1) Frontier servers (also known as "launchpads"). Some (not all)
Tier-1s have them. Each server can consist of one or more physical
machines, with an alias pointing at them. Jobs need to see the alias
but monitoring needs to see all individual machines, so all of them
must be listed somehow.

2) Squids. Almost all (but not all) sites have them. A site can have
one or more Squids. In this case there is usually an alias for the
service name but monitoring must be able to see all individual machines.

3) Failover scheme for Frontier servers. Sites have a primary and a
secondary Frontier server. The primary one is in the same cloud, if
there is one there, but the secondary one is always at another Tier-1.
Last in the failover line should be the CERN Frontier server.
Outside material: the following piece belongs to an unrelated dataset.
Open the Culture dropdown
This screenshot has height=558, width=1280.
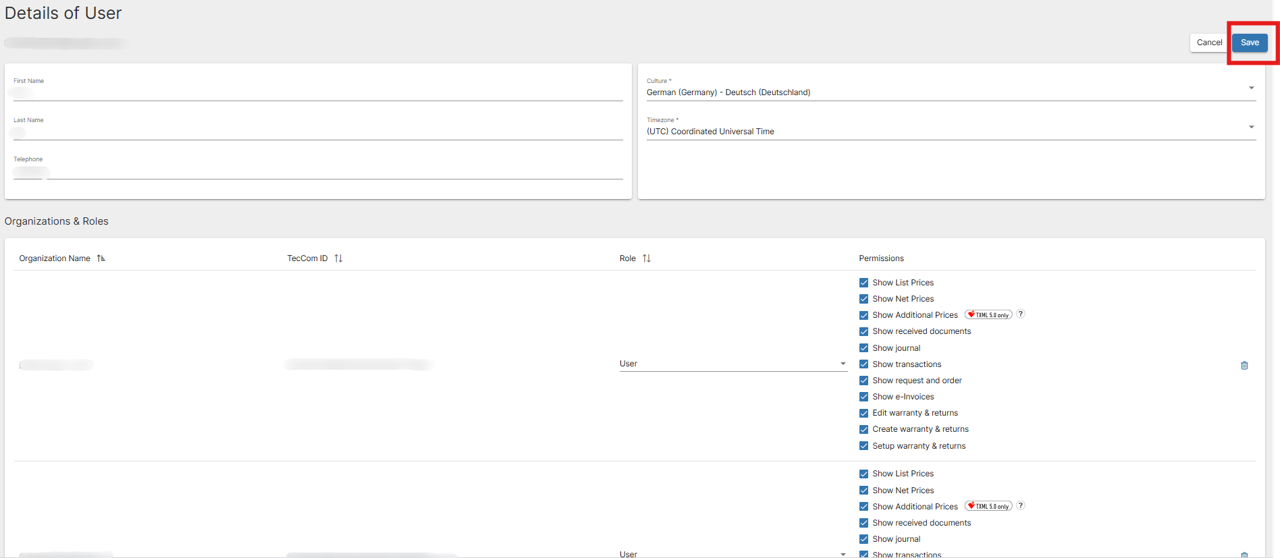coord(950,92)

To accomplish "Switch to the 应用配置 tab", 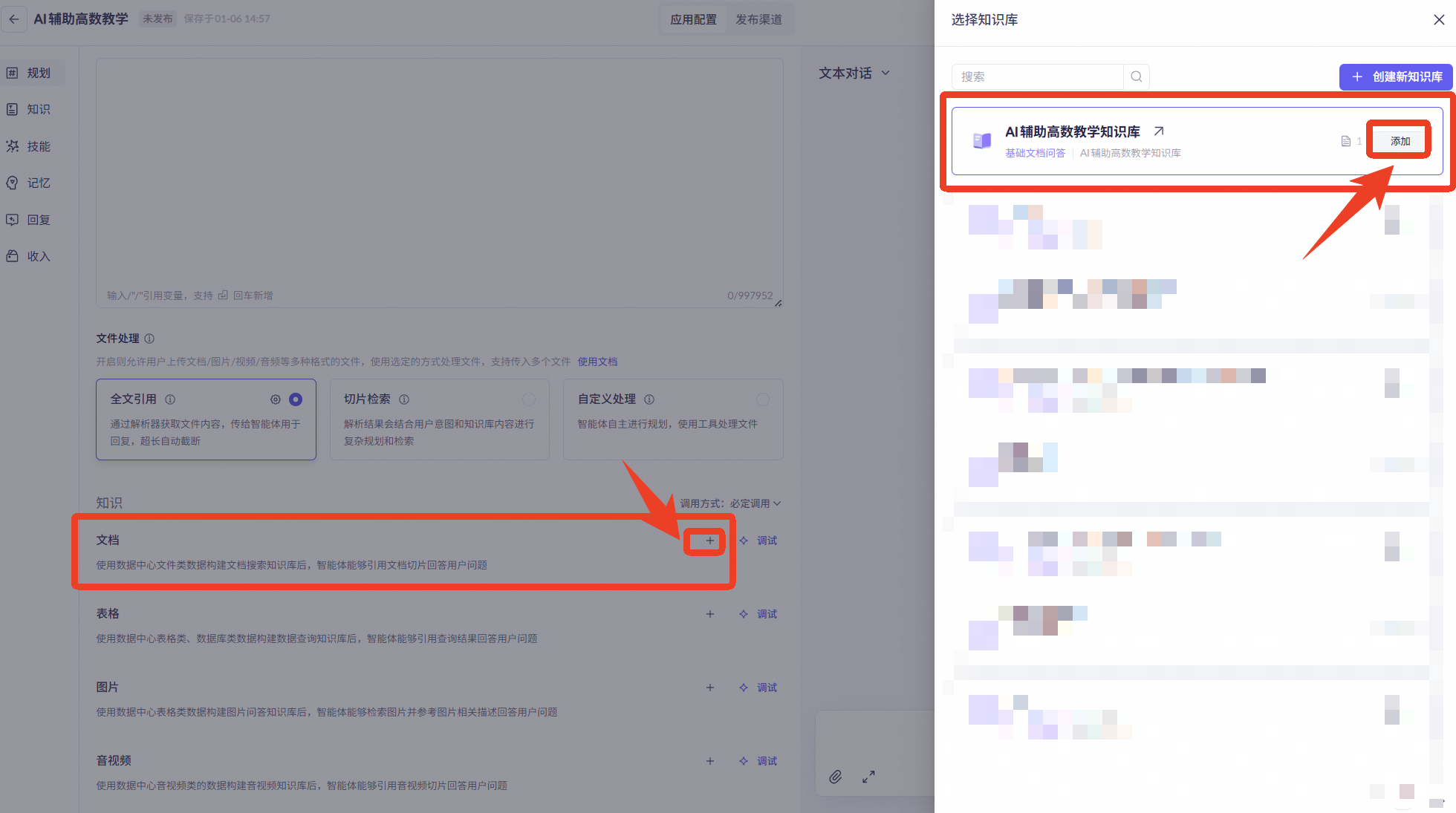I will click(x=693, y=19).
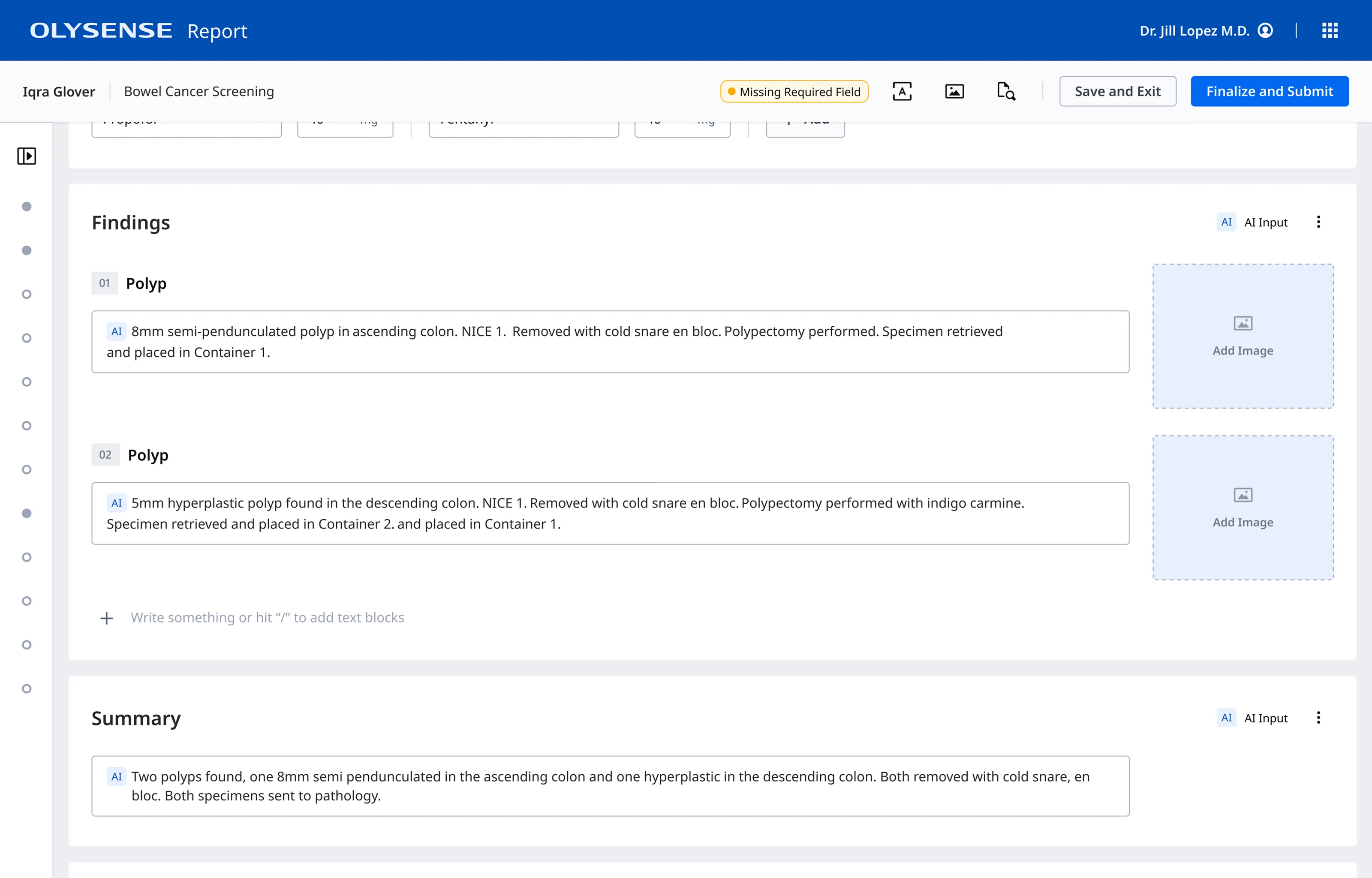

4) Failover scheme for Squids. Sites have a primary and a secondary
Squid service. They can be on the same site OR NOT (mostly not for the
secondary Squid). Next in the failover line should be the Squid of the
associated Frontier server.

  As you see the failover scheme introduces a coupling between sites
and even between clouds. It shouldn't be a problem of principle but
needs careful thinking.

  Another point that should be discussed is how this information is
retrieved from AGIS and used. Right now this is in ToA in a rather
complex format and (I believe) is used to set the environment variable
FRONTIER_SERVER on each site. Right? If so, we should foresee that
whichever process reads ToA now, will be able to get this info from
AGIS in the future.

______________________________________________________________


From: John DeStefano <jd@bnl.gov>
Date: 29 November 2010 3:18:21 GMT+01:00

Regarding points 1 and 3: Frontier servers sites may have multiple server
machines, as you've noted, but they may also have a local redundancy
scheme, via either load balancing or round-robin DNS entries.  These also
should be considered not only for Frontier primary cloud services but for
fail-over as well.  It may in fact be useless to monitor and/or test these
aliases, but since they are often specified as the primary server URLs for
the sites, it's something additional to consider.
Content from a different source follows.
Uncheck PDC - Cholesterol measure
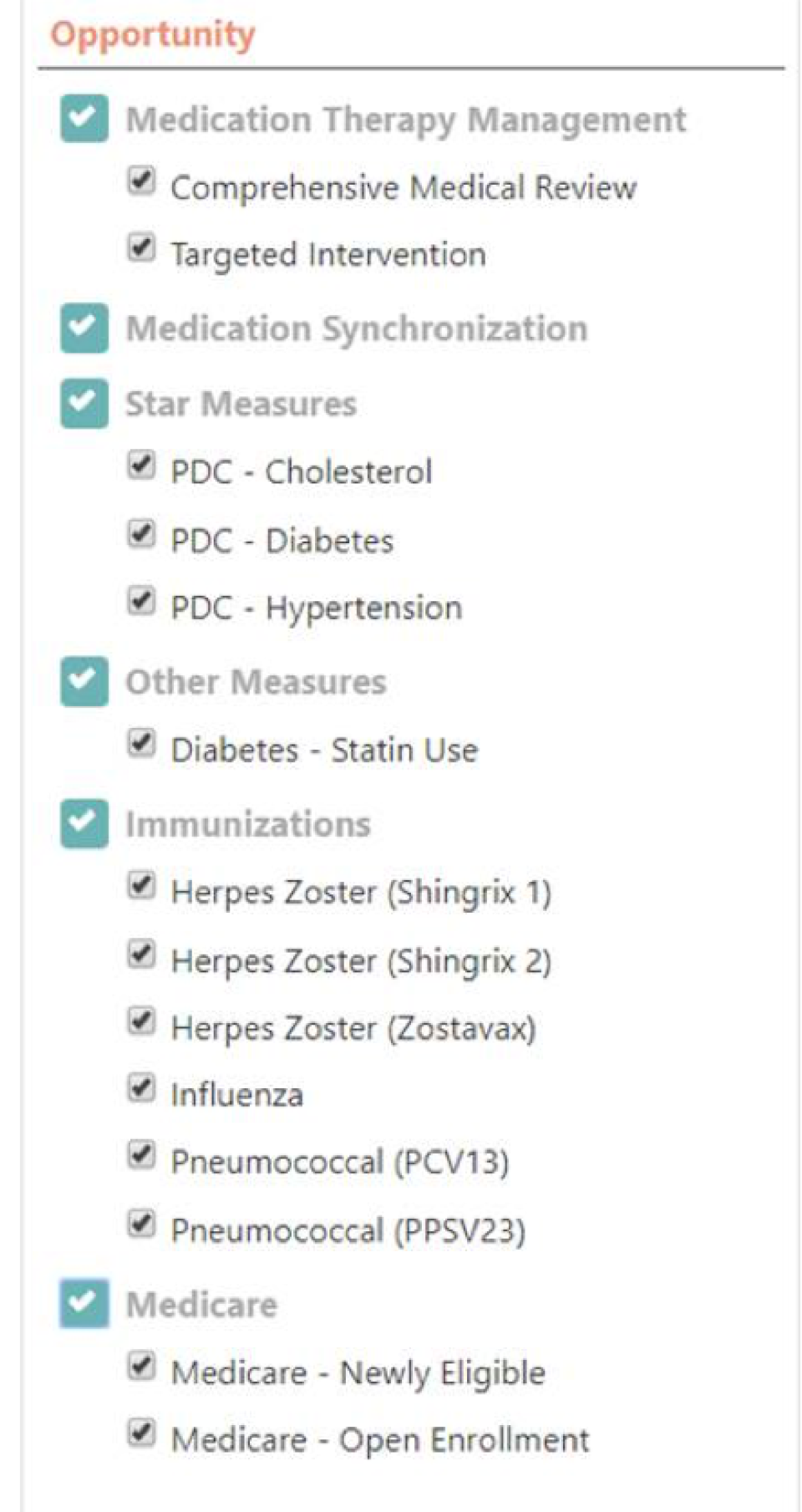 pos(141,466)
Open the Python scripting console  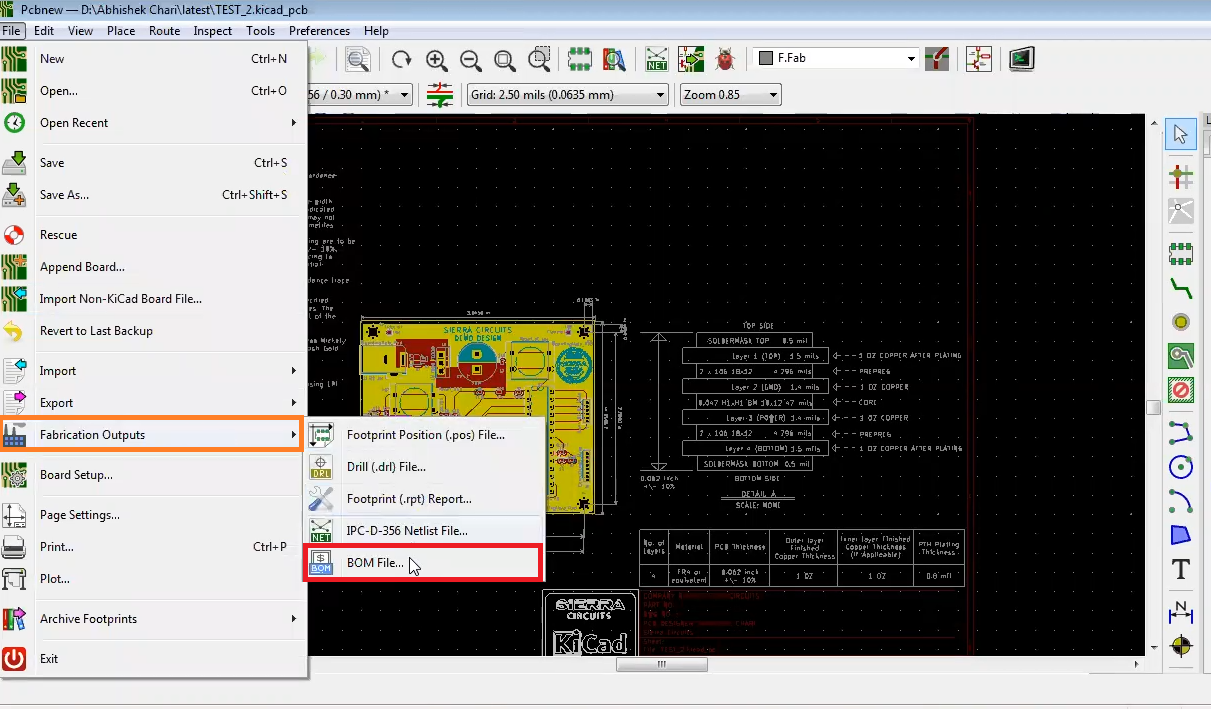pyautogui.click(x=1021, y=59)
Ditto for points 2 and 4: some sites have established redundancy for their
Squid services as well.  It has been recommended from outside of ATLAS
against failing over a broken Squid to another in a different cloud, but
ATLAS has decided to go ahead with this scheme.

At the risk of causing confusion to those unfamiliar with Frontier:
Frontier servers also have one Squid instance built into each server, but
these are deployed in a completely different mode than the site Squids,
and they should be thought of and treated as part of the Frontier service.

>  Another point that should be discussed is how this information is
> retrieved from AGIS and used. Right now this is in ToA in a rather
> complex format and (I believe) is used to set the environment variable
> FRONTIER_SERVER on each site. Right?

Correct: these designate the site Frontier and Squid servers in the
following format:
FRONTIER_SERVER="(proxyurl=Squid_URL_1)[...(proxyurl=Squid_URL_N)](serverurl=Frontier_URL_1)[...(serverurl=Frontier_URL_N)]"

There is a more complex format in the works for TiersOfAtlas, but this is
currently in testing mode and has not yet been deployed by Alessandro.